Copy out exactly, and only, the lines from the one containing "The width and" through the end of the entries. No pictures.

Stored data entries:
_ _ _

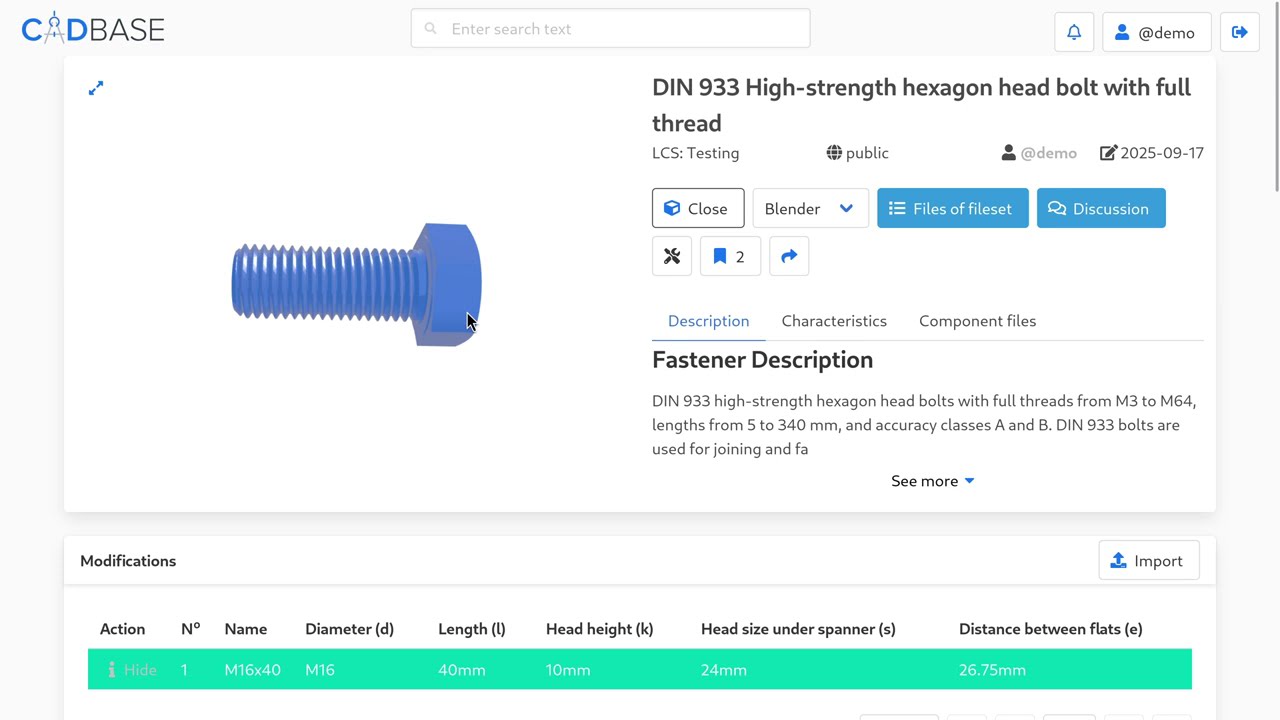Viewport: 1280px width, 720px height.
Task: Click the fullscreen expand icon on 3D viewer
Action: 96,89
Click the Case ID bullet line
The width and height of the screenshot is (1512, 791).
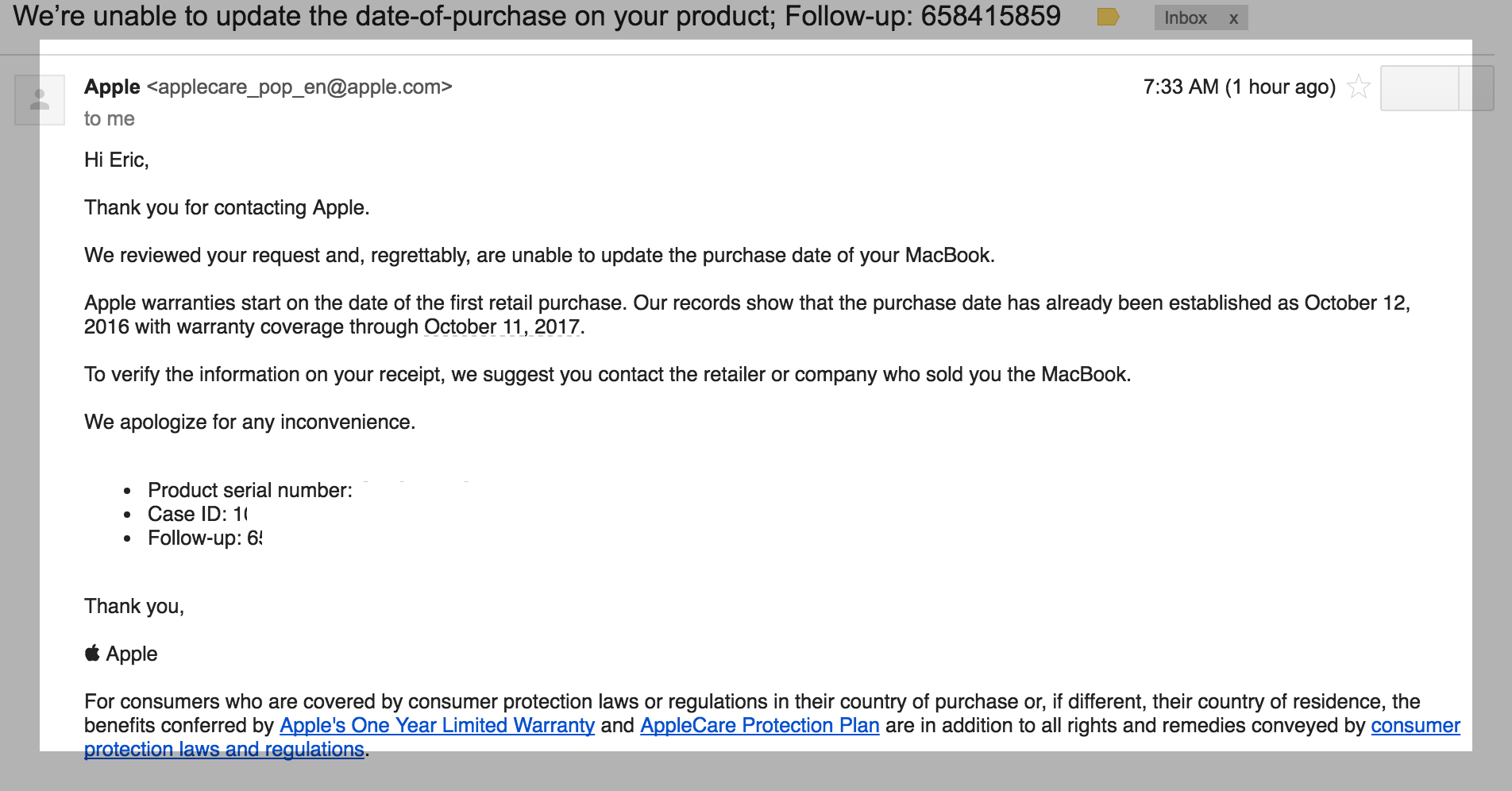click(198, 514)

_ _ _

*COMPLETED EXERCISE*.
The width and height of the screenshot is (1512, 791).
click(198, 514)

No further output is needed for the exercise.